Menurut laporan tahunan terbaru dari Stockholm International Peace Research Institute (SIPRI), India menambahkan 10 hulu ledak nuklir selama tahun lalu, sehingga jumlah total hulu ledak dalam persediaannya meningkat dari 180 menjadi sekitar 190.
Jumlah ini sekarang hanya kurang 35 hulu ledak dari persenjataan nuklir Inggris (225 hulu ledak). Perlu dicatat, sejak Agustus 2024, New Delhi secara resmi telah mengoperasikan dua kapal selam nuklir strategis baru, INS Arighaat dan INS Aridaman, keduanya mampu membawa rudal balistik yang dilengkapi dengan hulu ledak nuklir.
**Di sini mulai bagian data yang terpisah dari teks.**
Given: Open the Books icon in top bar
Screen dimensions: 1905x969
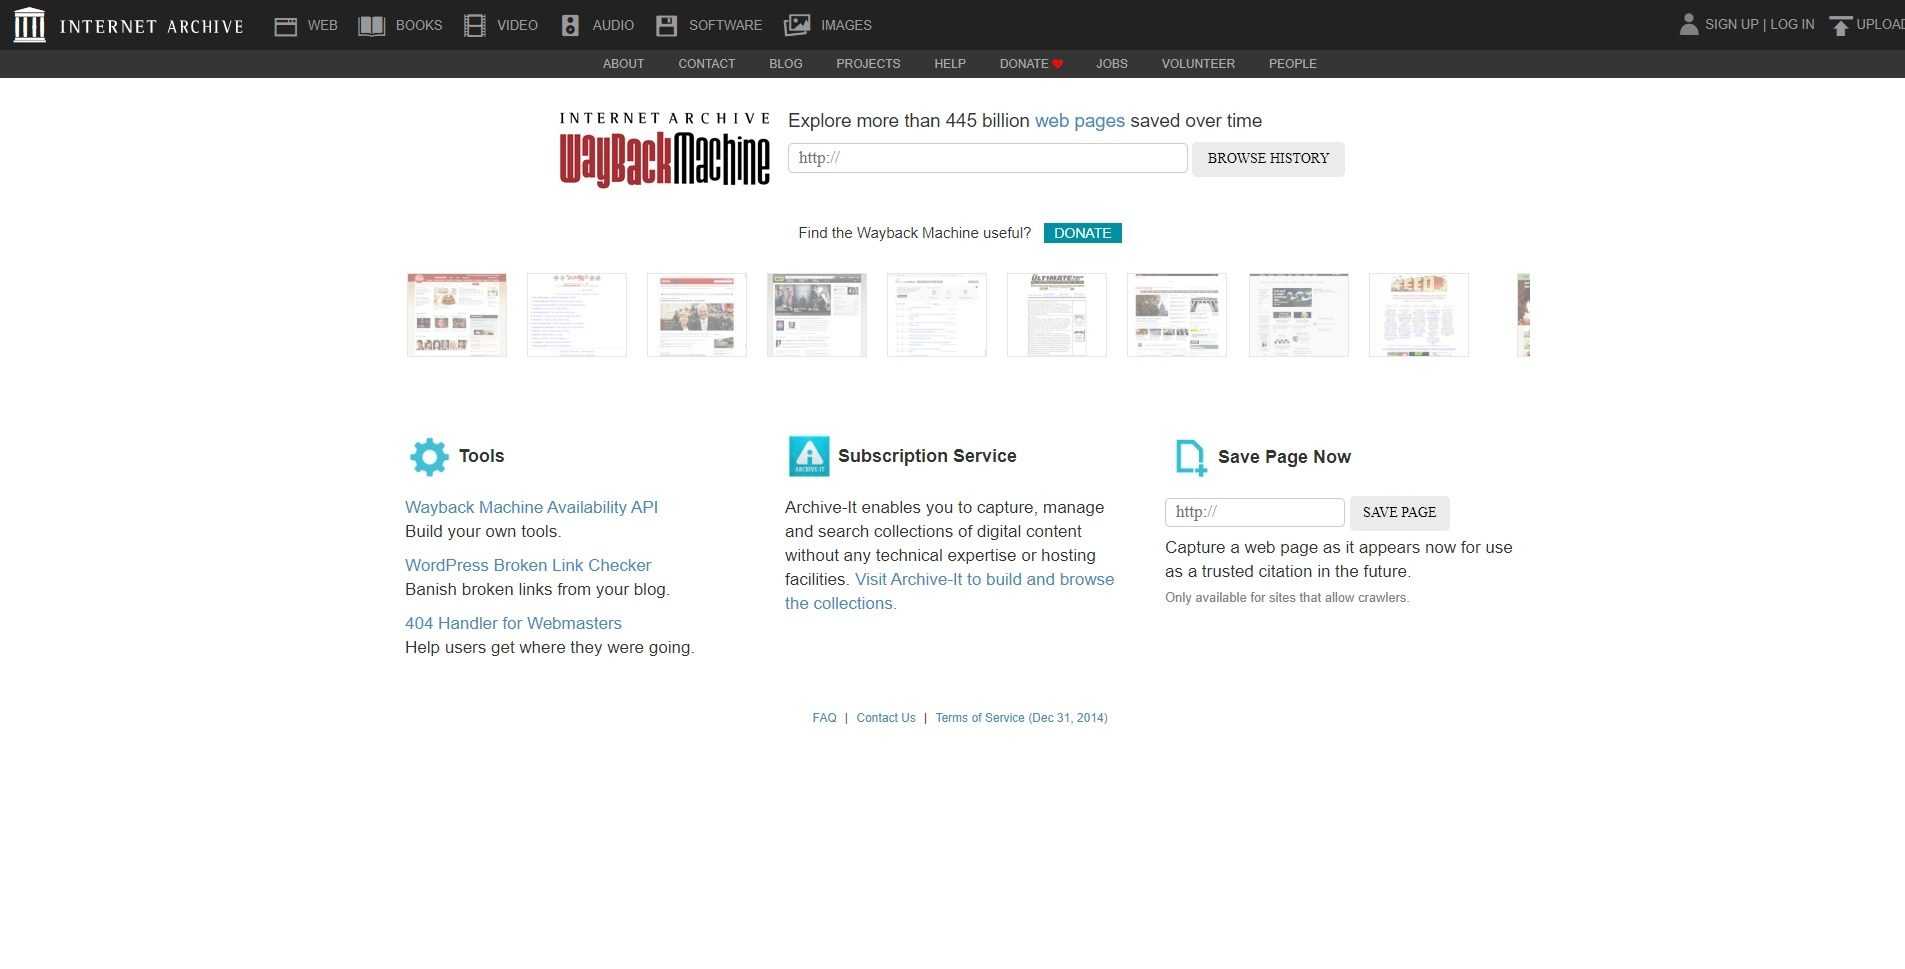Looking at the screenshot, I should (x=371, y=26).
Seiring dengan meningkatnya penggunaan sistem rudal berselubung tertutup, para ahli meyakini bahwa program modernisasi nuklir India sedang mengalami reorientasi strategis yang jelas, yang berfokus pada pengembangan kendaraan peluncur jarak jauh untuk meningkatkan kemampuan pencegahan yang lebih luas di kawasan tersebut.
Menurut SIPRI, modernisasi dan perluasan persenjataan nuklir sedang berlangsung di banyak negara yang memiliki senjata ini. Dengan demikian, dunia saat ini memiliki sekitar 12.187 hulu ledak nuklir, di mana sekitar 9.745 berada dalam persediaan militer dan siap dikerahkan bila diperlukan.

Laporan terbaru dari SIPRI menunjukkan bahwa risiko perang nuklir global semakin meningkat. Foto: The Telegraph.
Meskipun Rusia dan Amerika Serikat masih memiliki sebagian besar hulu ledak nuklir dunia, SIPRI mencatat bahwa perkembangan paling signifikan saat ini terkonsentrasi di Asia. China diperkirakan telah meningkatkan persediaan hulu ledak nuklirnya dari sekitar 600 menjadi 620 dalam setahun terakhir, sementara Pakistan mempertahankan persenjataannya sekitar 170 hulu ledak tetapi terus mengembangkan sistem pengiriman baru dan mengumpulkan material fisil untuk program masa depan.
SIPRI memperingatkan bahwa meningkatnya fokus negara-negara pada peningkatan kemampuan nuklir mereka, bersamaan dengan munculnya teknologi militer baru, dapat meningkatkan risiko ketidakstabilan strategis dan memperumit krisis keamanan di masa depan.